The Mistake of Attaching to Non-Attachment
After hearing about non-attachment the tendency of the mind is to instantly fire up and start masterminding ways of “achieving” non-attachment.
But be careful! Even the desire to want no desire is still a desire!
The whole point of non-attachment is to begin paying attention to your thoughts.
What occupies your mind all day? What drives you?
In what ways are you seeking happiness from the external world rather than the internal world? Non-attachment is a concept that helps us to explore what is happening within us but at the same time, it can easily become yet another attachment.
So pay attention. Be wary of allowing non-attachment to become yet another “Trophy” you’re trying to add to your spiritual cabinet because it doesn’t work that way. It is impossible to practice true non-attachment when we’re attached to the desire to be non-attached.
How do we prevent this (largely overlooked) attachment from happening?
We’ll explore that next.
How to Stop Being Attached to Thoughts, Feelings, People, and Circumstances
Non-attachment is usually the byproduct of spiritual practices such as self-discovery, self-acceptance, and self-love.
Here are some useful ways to begin letting go of habits, desires, and thought-patterns that no longer serve you:
1. Stop looking for happiness in external things
When we chase happiness by believing that someone or something outside of ourselves can make us happy, we suffer. In fact, the pursuit of happiness is the greatest form of attachment there is in society. Instead, try to direct your attention inwards.

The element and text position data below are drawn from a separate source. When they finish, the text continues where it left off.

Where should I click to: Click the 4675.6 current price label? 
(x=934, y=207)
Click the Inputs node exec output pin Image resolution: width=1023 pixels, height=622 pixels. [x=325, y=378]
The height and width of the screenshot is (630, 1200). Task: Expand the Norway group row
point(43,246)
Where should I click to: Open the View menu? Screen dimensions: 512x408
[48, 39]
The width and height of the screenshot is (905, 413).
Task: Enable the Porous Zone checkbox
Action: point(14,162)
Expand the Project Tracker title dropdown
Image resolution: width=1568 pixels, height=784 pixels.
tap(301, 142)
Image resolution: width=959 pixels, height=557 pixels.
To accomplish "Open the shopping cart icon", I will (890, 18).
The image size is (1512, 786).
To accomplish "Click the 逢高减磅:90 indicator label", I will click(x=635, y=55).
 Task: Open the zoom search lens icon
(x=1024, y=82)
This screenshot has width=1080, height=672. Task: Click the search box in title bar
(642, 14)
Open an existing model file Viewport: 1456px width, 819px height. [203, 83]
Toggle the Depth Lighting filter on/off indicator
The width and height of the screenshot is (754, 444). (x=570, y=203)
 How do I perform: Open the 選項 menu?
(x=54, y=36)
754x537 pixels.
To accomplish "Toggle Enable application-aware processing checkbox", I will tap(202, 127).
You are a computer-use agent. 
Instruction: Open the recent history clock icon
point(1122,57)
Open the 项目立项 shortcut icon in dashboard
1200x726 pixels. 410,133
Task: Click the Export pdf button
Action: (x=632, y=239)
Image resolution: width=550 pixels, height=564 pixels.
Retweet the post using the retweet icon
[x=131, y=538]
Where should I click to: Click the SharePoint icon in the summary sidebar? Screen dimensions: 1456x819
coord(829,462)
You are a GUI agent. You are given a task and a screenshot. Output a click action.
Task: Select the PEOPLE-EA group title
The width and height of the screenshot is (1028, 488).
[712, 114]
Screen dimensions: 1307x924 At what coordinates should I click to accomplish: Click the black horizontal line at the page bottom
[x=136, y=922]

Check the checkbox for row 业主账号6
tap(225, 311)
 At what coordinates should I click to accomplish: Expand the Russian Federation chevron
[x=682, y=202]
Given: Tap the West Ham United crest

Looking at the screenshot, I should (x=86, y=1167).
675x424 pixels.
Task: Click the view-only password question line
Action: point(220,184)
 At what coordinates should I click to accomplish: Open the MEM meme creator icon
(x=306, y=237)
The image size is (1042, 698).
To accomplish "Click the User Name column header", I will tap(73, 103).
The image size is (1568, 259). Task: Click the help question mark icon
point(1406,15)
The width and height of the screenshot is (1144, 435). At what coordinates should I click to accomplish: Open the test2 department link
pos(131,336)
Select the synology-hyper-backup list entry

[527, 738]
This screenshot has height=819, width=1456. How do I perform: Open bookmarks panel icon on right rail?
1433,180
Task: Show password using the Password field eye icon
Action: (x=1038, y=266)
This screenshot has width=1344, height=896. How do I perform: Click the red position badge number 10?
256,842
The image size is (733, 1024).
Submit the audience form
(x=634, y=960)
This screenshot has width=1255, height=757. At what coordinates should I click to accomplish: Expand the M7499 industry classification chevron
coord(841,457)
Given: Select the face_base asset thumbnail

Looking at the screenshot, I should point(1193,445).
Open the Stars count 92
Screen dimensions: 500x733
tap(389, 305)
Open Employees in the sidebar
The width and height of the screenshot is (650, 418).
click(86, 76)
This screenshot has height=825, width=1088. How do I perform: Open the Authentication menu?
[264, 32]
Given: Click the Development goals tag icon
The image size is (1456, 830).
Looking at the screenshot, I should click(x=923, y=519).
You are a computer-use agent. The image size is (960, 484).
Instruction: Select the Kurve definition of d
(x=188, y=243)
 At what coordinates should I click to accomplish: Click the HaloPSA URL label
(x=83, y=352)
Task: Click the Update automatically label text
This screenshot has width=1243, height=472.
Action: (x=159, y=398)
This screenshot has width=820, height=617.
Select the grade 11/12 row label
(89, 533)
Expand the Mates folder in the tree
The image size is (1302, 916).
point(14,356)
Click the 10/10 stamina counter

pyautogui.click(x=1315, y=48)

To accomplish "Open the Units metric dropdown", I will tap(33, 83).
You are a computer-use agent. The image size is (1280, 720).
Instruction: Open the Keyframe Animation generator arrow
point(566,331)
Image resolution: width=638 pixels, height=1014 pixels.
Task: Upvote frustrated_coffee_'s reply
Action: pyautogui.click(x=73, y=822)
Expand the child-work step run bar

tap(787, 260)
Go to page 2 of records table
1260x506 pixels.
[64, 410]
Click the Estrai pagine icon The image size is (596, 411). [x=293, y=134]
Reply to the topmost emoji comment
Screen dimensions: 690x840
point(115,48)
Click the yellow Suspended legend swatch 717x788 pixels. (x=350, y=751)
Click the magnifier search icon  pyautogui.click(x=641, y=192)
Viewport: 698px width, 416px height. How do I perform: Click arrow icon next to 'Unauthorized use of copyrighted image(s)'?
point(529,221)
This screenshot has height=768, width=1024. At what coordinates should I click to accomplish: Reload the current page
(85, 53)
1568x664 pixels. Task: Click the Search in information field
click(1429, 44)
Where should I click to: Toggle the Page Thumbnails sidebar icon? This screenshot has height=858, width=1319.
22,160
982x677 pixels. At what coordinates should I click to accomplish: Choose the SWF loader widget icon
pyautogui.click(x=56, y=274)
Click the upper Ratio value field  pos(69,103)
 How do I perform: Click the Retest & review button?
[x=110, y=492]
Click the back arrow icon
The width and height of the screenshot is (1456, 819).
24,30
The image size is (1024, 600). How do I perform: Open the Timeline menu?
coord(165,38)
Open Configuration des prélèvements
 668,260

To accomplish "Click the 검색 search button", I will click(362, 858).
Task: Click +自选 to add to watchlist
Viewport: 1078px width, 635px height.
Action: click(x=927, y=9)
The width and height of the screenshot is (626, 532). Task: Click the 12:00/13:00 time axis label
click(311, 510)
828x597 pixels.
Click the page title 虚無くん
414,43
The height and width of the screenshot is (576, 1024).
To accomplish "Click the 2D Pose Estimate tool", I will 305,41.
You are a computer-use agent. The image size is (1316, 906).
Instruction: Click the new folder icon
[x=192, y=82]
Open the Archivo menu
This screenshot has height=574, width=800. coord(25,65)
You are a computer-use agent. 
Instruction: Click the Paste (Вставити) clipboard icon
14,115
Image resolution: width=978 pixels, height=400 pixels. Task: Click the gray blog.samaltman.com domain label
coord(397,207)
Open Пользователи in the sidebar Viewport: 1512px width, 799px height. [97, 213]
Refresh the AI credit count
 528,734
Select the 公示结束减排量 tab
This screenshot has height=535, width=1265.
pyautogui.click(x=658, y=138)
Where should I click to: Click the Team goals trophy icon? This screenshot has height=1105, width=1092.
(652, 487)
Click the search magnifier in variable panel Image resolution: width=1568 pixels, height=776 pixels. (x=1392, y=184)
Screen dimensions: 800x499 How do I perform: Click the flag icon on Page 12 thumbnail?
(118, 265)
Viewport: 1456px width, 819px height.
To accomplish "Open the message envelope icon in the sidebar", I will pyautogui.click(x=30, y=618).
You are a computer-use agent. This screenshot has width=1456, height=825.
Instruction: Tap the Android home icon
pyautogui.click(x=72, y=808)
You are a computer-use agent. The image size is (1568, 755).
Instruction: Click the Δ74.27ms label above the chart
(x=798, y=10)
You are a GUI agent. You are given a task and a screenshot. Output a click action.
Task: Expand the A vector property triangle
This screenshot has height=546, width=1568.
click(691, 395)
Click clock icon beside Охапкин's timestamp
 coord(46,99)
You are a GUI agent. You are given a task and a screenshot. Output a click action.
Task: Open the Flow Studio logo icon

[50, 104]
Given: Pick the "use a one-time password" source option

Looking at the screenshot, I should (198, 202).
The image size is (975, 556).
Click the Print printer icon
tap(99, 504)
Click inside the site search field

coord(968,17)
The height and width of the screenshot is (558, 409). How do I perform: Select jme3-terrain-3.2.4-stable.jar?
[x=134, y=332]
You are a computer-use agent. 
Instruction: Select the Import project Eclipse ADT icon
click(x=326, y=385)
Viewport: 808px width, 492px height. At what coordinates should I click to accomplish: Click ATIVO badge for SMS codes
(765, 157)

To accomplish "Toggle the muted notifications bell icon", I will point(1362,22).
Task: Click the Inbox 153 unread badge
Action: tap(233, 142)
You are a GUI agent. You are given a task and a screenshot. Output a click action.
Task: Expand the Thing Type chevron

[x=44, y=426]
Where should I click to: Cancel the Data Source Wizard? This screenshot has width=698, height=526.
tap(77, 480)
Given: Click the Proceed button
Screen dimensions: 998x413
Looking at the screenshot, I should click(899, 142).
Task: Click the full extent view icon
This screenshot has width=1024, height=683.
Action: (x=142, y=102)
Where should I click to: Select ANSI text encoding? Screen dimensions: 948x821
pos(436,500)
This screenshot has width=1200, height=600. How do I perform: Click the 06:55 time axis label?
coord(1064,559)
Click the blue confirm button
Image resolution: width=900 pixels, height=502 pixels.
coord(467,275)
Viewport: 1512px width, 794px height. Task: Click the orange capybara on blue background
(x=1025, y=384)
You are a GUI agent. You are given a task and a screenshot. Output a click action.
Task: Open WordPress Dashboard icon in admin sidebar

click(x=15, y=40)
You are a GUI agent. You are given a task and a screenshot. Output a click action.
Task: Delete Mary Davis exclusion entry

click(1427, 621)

At first, seeking happiness from within can be extremely difficult as we’ve been conditioned to find “happiness” in material things, accomplishments, titles, and people. But with practice, you will start to find the peaceful center within you known as your soul.
Regularly setting aside time to be quiet and still with yourself can help you tune into this inner space.
2. Let go of the “shoulds” and “musts”
How do you approach life?
Are the words “should” and “must” a big part of your vocabulary?
Expectations (which are mental attachments) are always prefaced with one of these two words, for example, “He should be nicer,” “I must achieve this or I will be a failure,” “They should stop doing that immediately.”
Pay attention to the use of these two words and how they reflect in your behavior. Are you believing that something “should” happen or someone “must” be a certain way? Let it go. You cannot change people. Allow life to flow without imposing useless expectations onto it.
3. Practice allowing
Allowing is about permitting life to be just as it is. Allow your thoughts. Allow your emotions. Allow things to not go the way you expected.
In the words of Abraham Hicks, “The Art of Allowing is the art of finding my alignment, and therefore, living in joy no matter what’s happening around me.”
By allowing life to happen, you stop resisting and suffering ceases.
4. Make friends with uncertainty
We control, obsessively plan, and try to predict things out of pure fear. But the problem is that the more we resist uncertainty, the more paranoid, anxious, and tense we become. When we learn to embrace uncertainty and to allow life to unfold as it wants, we don’t experience fear anymore – instead, we feel calm, curious, and open to all possibilities.
This openness allows us to adopt a playful attitude towards life because we’re no longer limited by fearing the unknown. Sometimes a simple shift in mindset can help you befriend uncertainty instead of loathe it. For example, instead of dreading “what will come around the corner” start perceiving the unknown as a big surprise waiting to happen.